Boot indicator CHS(start) Partition type CHS(end) Starting sector Partition Size
00 002120 de 2c12be 00000800 cccccccc
00 2c13be 07 59045d 000af800 000af000
00 59055d 07 fffffe cccccccc 1de3d000
00 fffffe 0f fffffe 1df9b800 1c3ea000

To fix the first 4 corrupted bytes, I need to find the size of first partition which can be calculated as difference of CHS_END and CHS_START. But first the CHS values needs to be decoded and converted in units of sectors. After reading this post, I wrote a script that decode the 3 byte CHS hex value.

inp = 0x5d0559		# 3 byte CHS 

head = inp >> 16
sect =  (inp & 0x003F00) >> 8
cyn = ((inp & 0x00C000) >> 6) | (inp & 0x0000FF)
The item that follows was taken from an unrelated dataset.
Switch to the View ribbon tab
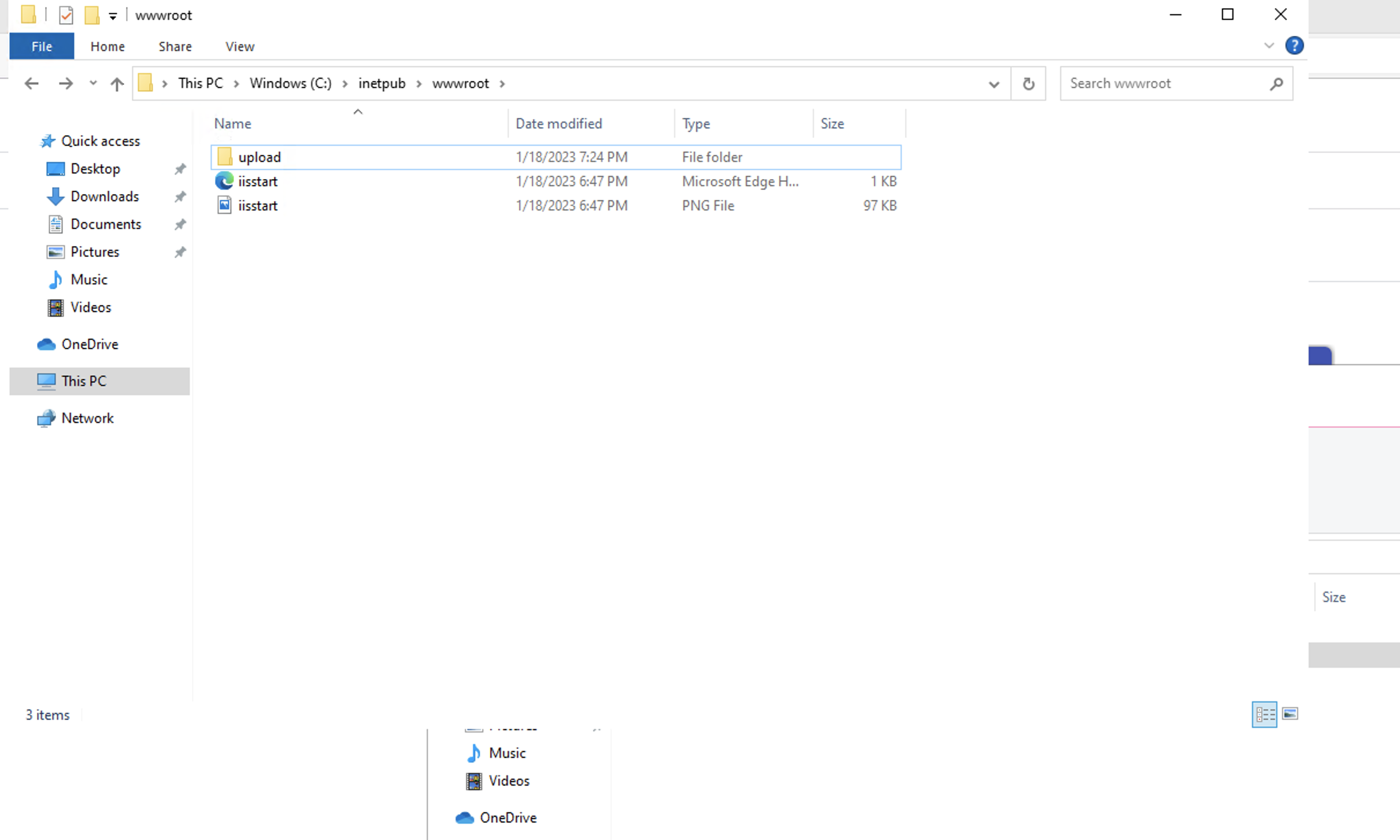 pyautogui.click(x=239, y=46)
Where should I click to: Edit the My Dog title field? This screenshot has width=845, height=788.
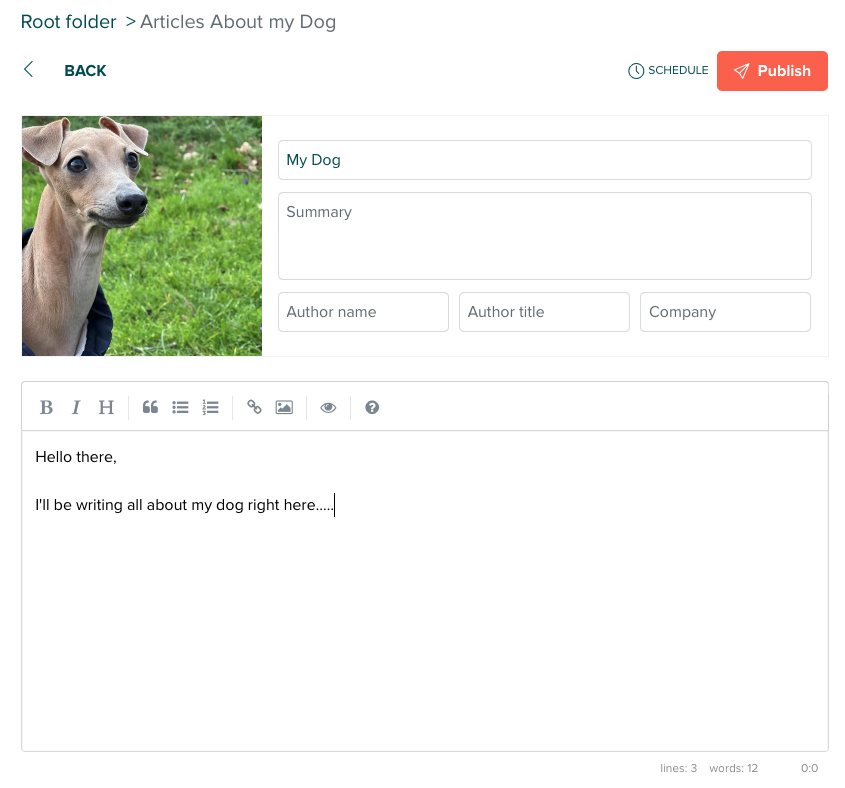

print('CHS : ', cyn, head, sect)     # CHS: 89, 93, 5

The decoded CHS values can be converted into sectors using (CYLINDER*heads_per_cylinder + HEAD )*sectors_per_head + SECTORS but I needed the system constants heads_per_cylinder and sectors_per_head.

To calculate these constants, I used the values of 2nd partition. The first equation came using partition size and second using starting sector(LBA) entry which is equal to CHS_FIRST(in sectors)-1. Solving these 2 equations, we get

heads_per_cylinder = 255
sectors_per_head = 63

Now the size of partition 1 came out 716800 (0x000af000). Similarly I calculated starting sector (LBA) 0x0015e800.

After putting these values in the dump (converted to little-endian in the dump), it looked like

000001b0: cd10 ac3c 0075 f4c3 608d 3b68 0000 0020  ...<.u..`.;h... 
000001c0: 2100 debe 122c 0008 0000 00f0 0a00 00be  !....,..........
000001d0: 132c 075d 0459 00f8 0a00 00f0 0a00 005d  .,.].Y.........]
000001e0: 0559 07fe ffff 00e8 1500 00d0 e31d 00fe  .Y..............
000001f0: ffff 0ffe ffff 00b8 f91d 00a0 3e1c 55aa  ............>.U.
Questions based on dump 1
Q1. How many primary partitions are there in the hard disk dump? 
3, the 4th partition is an extended partition because its partition type is 0f
and others are primary partitions.
Q2. What is the disk signature of the hard disk for the given dump? 
55AA. The last 2 bytes of the first sector.
Q3. How many NTFS partitions are there? 
2, partition type of NTFS is 07.
Q4. What is the size of hard disk in MBs? 
It can be calculated by adding size of the partitions and multiplying by
bytes_per_sector(0x200).

Dump 2

The first sector of 2nd partition is modified to make the partition unusable by the operating system. Your task is to fix the first sector and upload it back to us. MFT table of the partition is at the offset 0x1d3aa000 bytes from starting in the hard disk. 
00000000: cc52 904e 5446 cc20 2020 2000 0208 0000  .R.NTF.    .....
00000010: 0000 0000 00f8 0000 3f00 ff00 00f8 0a00  ........?.......
00000020: 0000 0000 8000 8000 cccc cccc cccc cccc  ................
00000030: cccc cccc cccc cccc 0200 0000 0000 0000  .t..............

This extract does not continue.